Exercise requirements:
Reproduce exactly the lines of the material beneath, from the line that contains "You are a computer-use agent. Image" to the line that contains "Given: Click the small", both included, and no other lines.

------------------------------------------------

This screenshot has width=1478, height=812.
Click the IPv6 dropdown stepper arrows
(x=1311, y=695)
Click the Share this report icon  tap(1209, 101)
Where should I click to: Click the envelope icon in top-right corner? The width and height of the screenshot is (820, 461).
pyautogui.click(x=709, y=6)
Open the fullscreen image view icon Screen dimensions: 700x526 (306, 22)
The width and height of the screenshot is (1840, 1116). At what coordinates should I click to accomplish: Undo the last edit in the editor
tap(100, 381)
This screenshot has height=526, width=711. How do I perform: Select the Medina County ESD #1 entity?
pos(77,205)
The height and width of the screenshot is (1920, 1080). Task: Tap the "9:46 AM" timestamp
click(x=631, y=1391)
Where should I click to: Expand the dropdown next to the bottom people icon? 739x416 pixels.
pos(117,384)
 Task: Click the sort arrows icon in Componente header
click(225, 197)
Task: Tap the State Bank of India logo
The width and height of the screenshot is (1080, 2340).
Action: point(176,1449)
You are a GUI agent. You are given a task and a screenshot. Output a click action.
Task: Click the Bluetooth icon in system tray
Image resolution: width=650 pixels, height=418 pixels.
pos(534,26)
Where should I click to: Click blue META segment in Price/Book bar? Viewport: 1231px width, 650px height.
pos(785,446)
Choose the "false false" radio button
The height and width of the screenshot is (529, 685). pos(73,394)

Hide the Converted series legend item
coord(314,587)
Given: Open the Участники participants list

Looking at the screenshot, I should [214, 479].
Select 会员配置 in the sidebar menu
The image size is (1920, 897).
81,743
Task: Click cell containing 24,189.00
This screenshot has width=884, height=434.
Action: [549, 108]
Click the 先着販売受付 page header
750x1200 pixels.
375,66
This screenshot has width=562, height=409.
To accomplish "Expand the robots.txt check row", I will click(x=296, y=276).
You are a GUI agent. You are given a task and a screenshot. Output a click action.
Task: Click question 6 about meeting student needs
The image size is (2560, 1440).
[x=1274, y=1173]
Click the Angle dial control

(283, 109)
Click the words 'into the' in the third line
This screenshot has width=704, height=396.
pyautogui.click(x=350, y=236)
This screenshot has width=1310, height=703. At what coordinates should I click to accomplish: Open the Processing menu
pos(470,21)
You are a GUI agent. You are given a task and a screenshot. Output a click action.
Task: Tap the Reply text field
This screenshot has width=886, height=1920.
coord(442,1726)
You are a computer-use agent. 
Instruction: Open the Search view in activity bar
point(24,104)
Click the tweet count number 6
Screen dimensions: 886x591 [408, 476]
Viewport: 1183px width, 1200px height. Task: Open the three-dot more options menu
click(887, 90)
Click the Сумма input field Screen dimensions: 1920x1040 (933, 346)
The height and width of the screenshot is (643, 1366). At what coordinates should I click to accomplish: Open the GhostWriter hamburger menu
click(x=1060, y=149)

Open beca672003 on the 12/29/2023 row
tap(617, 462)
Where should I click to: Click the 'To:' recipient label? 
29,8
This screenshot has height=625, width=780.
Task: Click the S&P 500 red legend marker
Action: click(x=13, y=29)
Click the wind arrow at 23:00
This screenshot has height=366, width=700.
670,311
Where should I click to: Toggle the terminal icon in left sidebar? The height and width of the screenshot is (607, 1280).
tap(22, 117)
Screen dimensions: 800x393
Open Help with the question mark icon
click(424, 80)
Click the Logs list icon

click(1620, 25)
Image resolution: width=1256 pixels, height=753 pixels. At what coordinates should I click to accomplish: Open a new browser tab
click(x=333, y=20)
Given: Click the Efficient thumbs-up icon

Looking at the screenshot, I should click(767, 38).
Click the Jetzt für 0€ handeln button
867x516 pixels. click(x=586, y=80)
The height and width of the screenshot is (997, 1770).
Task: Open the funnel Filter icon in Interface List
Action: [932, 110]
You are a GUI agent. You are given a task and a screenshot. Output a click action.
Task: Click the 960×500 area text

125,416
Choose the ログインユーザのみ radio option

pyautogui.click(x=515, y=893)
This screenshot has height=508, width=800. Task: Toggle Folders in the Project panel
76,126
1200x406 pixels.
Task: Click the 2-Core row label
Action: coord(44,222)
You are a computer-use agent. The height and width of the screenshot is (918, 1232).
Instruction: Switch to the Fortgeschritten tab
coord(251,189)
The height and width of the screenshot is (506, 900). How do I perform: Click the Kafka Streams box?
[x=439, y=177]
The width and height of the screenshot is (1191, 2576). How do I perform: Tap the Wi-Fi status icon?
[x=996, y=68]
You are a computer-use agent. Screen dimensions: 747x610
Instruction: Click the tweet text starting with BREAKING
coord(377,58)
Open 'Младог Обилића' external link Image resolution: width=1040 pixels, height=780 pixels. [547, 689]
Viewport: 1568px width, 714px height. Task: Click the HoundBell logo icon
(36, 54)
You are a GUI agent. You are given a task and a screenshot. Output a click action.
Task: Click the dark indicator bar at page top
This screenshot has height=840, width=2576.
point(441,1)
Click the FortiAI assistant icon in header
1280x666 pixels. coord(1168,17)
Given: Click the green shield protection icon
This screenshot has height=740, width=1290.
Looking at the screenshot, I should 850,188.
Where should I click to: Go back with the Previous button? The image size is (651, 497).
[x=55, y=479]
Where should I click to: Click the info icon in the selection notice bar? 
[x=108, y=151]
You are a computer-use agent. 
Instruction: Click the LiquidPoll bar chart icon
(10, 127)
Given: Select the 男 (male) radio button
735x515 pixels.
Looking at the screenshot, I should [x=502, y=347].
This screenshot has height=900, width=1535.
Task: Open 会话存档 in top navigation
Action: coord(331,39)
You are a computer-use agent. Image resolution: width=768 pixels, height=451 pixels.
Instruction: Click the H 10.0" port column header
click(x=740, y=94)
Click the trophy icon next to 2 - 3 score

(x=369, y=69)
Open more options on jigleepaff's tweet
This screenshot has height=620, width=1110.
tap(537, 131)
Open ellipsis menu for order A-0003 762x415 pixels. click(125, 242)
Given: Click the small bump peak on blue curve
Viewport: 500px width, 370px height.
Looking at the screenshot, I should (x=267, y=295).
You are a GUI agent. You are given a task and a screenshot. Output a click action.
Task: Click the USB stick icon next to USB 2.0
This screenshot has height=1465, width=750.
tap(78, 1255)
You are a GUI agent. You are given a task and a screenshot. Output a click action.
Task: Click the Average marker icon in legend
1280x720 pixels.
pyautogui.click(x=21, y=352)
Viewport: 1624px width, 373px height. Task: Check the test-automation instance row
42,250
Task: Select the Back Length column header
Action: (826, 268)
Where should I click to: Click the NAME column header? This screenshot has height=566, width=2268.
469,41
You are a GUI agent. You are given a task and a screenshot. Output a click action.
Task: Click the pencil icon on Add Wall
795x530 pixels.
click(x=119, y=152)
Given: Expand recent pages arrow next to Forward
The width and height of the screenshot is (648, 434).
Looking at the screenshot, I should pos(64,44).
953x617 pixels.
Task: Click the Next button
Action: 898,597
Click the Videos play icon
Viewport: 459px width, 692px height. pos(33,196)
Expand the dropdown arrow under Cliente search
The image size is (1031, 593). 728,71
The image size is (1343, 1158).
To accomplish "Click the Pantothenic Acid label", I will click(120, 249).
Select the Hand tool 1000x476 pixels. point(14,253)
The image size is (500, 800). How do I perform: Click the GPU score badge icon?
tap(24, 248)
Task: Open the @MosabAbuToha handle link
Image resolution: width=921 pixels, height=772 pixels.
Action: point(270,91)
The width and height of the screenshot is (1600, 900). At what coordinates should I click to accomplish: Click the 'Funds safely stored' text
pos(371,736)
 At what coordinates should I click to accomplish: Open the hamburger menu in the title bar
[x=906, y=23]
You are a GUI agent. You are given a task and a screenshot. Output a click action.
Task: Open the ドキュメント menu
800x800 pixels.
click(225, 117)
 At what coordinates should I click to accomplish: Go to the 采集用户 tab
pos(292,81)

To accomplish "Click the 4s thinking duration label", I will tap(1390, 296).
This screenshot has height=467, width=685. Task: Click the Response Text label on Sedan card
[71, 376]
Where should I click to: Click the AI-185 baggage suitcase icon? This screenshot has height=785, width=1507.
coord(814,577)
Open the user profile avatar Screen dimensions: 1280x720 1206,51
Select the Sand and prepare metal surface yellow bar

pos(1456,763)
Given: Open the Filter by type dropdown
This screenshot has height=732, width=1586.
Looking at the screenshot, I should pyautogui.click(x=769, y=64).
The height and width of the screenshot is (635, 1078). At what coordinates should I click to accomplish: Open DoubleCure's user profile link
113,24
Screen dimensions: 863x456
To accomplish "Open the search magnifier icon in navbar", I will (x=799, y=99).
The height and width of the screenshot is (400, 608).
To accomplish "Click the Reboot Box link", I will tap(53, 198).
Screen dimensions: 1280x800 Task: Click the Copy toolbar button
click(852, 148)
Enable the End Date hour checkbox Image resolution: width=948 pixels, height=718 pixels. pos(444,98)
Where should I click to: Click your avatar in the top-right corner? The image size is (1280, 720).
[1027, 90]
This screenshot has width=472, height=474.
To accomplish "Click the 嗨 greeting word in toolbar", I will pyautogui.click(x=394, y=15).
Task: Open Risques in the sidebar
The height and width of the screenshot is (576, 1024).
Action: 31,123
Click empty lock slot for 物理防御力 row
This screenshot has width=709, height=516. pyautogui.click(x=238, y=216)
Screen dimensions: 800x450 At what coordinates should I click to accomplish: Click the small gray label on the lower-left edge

------------------------------------------------

Result:
You are a computer-use agent. Image resolution: width=768 pixels, height=451 pixels.
Instruction: Click the H 10.0" port column header
click(x=740, y=94)
Click the trophy icon next to 2 - 3 score

(x=369, y=69)
Open more options on jigleepaff's tweet
This screenshot has height=620, width=1110.
tap(537, 131)
Open ellipsis menu for order A-0003 762x415 pixels. click(125, 242)
Given: Click the small bump peak on blue curve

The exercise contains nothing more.